◆ TEXT SECTION:
— begin —

Armin Schmidt

March 13, 2007

know your unix tool box

Filed under: nlp — Armin @ 3:05 pm

Occasionally, you hear these horrific stories about CL-students or even NLP-professionals who edit text files with MS Word and calculate the number of lines by multiplying the number of pages by the estimated number of lines per page. While these are sad and (hopefully) rare extremes, I recently came across quite some of such error-prone inefficiencies which do not only lead to inaccurate results but, more importantly, make work troublesome and less fun (Just to make this clear: I do not claim to be free of them, either …). Especially when handling large corpora, for many people I know, the first impule is always to write a perl script for everything they want to do with simple text files. Let’s look at the corresponding tasks a little closer: text files constituting corpora are often line- and/or column-based. Typical tasks include counting lines or words, line-by-line comparisons, extracting a certain number of lines from the top or the bottom of the file, finding lines of a particular content and extracting the latter, comparing the first or second column of two files asoasf. It happens regulary that I get blank stares followed by screaming delight when I tell a colleague “You know, there is a Unix command that does exactly what you wrote your scipt for, only much faster and with more options.” For those among you not quite aware of what this is all about (and with apologies to the others …), let me list a few simple real world examples of commands I often use and find most helpful when processing large (and small) text files:

  • extract 100 lines from the top of a file: 'head -n 100'
  • extract 100 lines from the bottom of a file: 'tail -n 100'
  • compare the first 100 lines of two files: 'paste file1 file2 | head -n 100'
  • compare the second column of two files and look at the last 10 of them: ‘cut -f2 file1 file2 | tail'
  • count the number of unique lines: 'uniq file |wc'
  • extract everything between ‘SENT’ and ‘SCORE’ on some lines and sort the result: 'grep -P -o '(?<=SENT).+?(?=SCORE)' | sort'
  • delete the first word on each of the last 200 lines in a file: tail -n 200 file | cut -f1 --complement -d ' '

Other very useful tools include join, recode (but be warned about its peculiarities), and, of course, bash itself – it almost hurts when I see someone writing a perl script only in order to call a program for all files in a directoy (‘$> for i in dir/*; do program $i; done’). If you know Python (which you should!), almost everything else can be done inside the interactive Python shell with only a couple of lines. Regarding the fact that a majority of students and researcher in CL work on Unix systems (at least in Europe, I’m not sure about the States or Asia), perhaps these are things that should be taught at university as well?

— end —

List each distinct Unix command name used in the bulleted list of the post on the Unix tool box.

◆ Source records:

— begin —

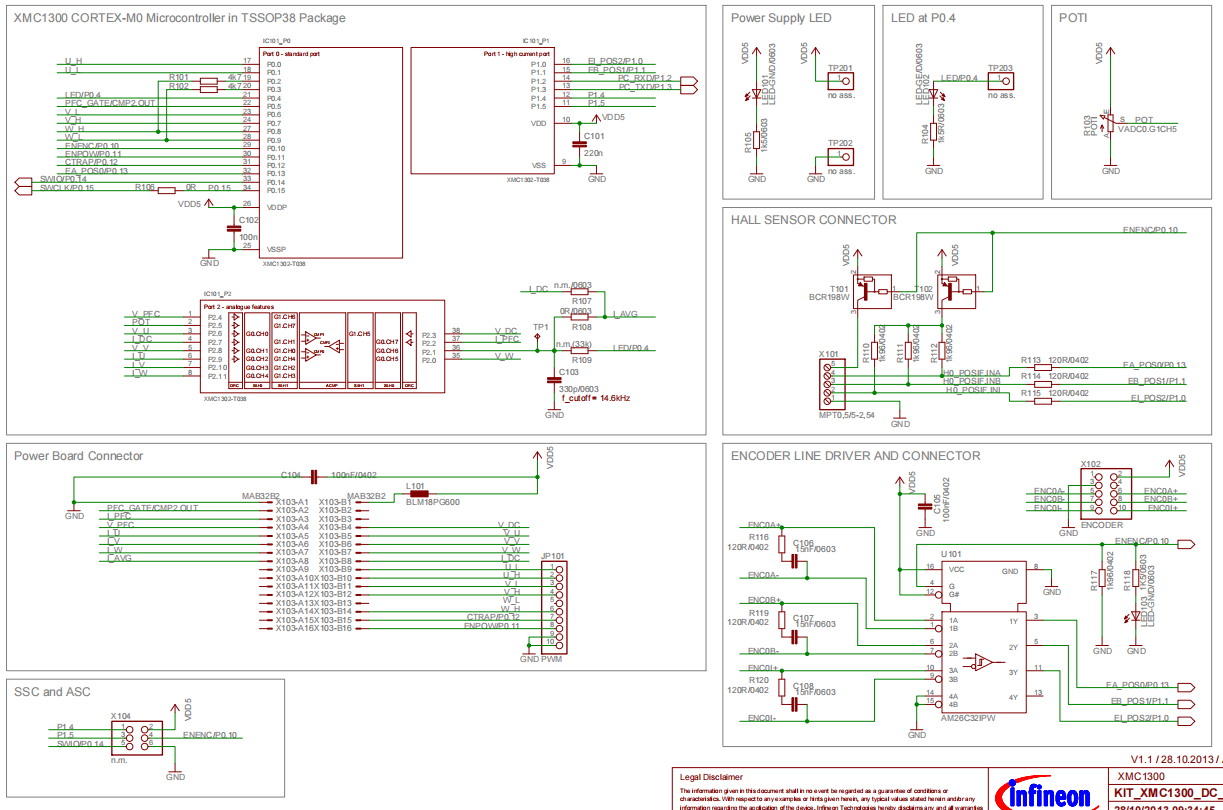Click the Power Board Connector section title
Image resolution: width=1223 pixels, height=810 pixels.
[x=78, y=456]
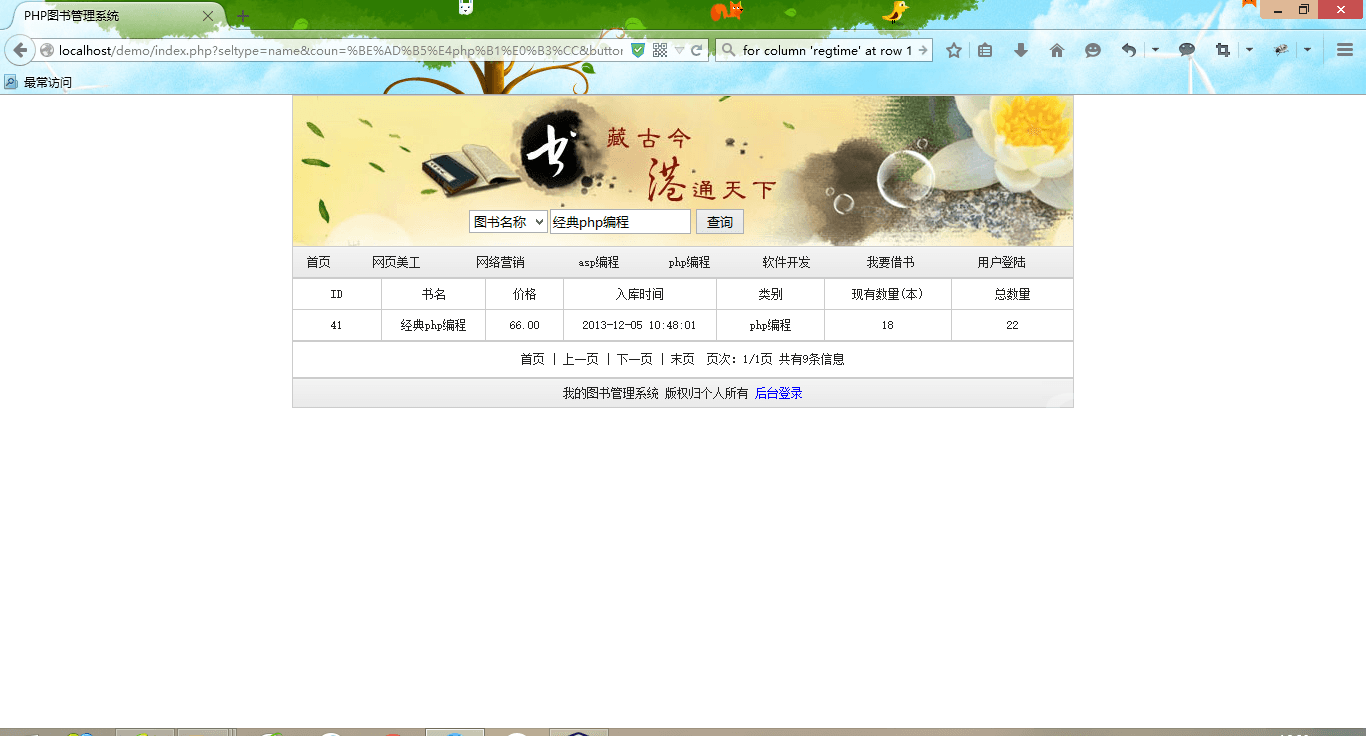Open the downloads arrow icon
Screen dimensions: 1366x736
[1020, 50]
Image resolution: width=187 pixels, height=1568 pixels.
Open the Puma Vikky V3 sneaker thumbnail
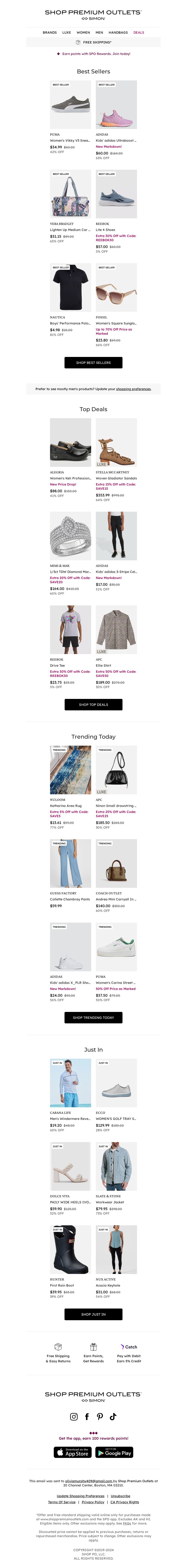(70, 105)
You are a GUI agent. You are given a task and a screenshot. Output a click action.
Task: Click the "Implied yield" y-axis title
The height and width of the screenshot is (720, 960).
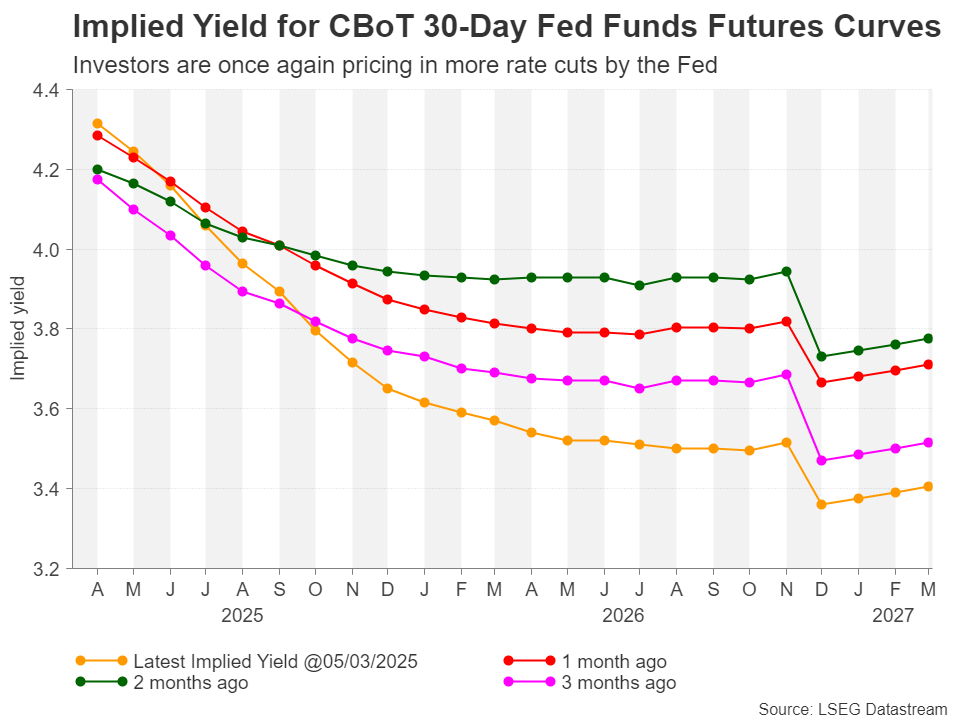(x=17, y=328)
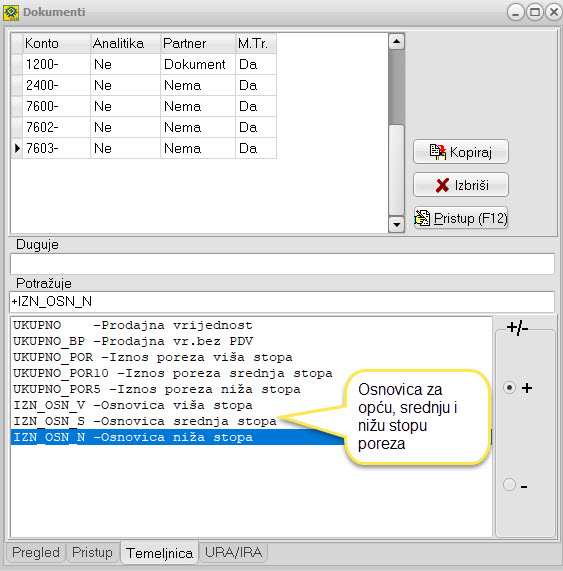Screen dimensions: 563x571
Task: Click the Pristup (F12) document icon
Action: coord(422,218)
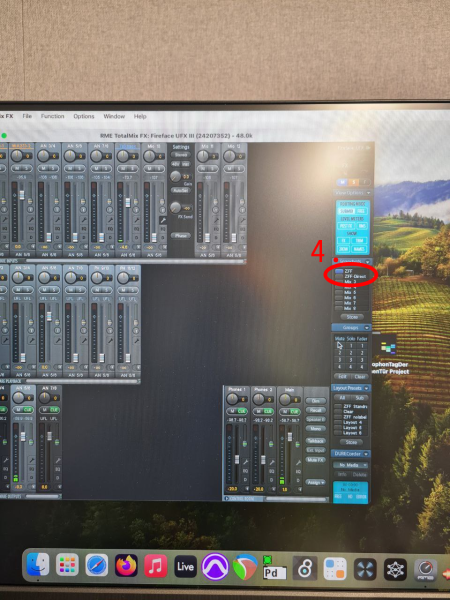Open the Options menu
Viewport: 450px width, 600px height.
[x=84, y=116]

— end —

◆ OUTPUT: head, tail, paste, cut, uniq, wc, grep, sort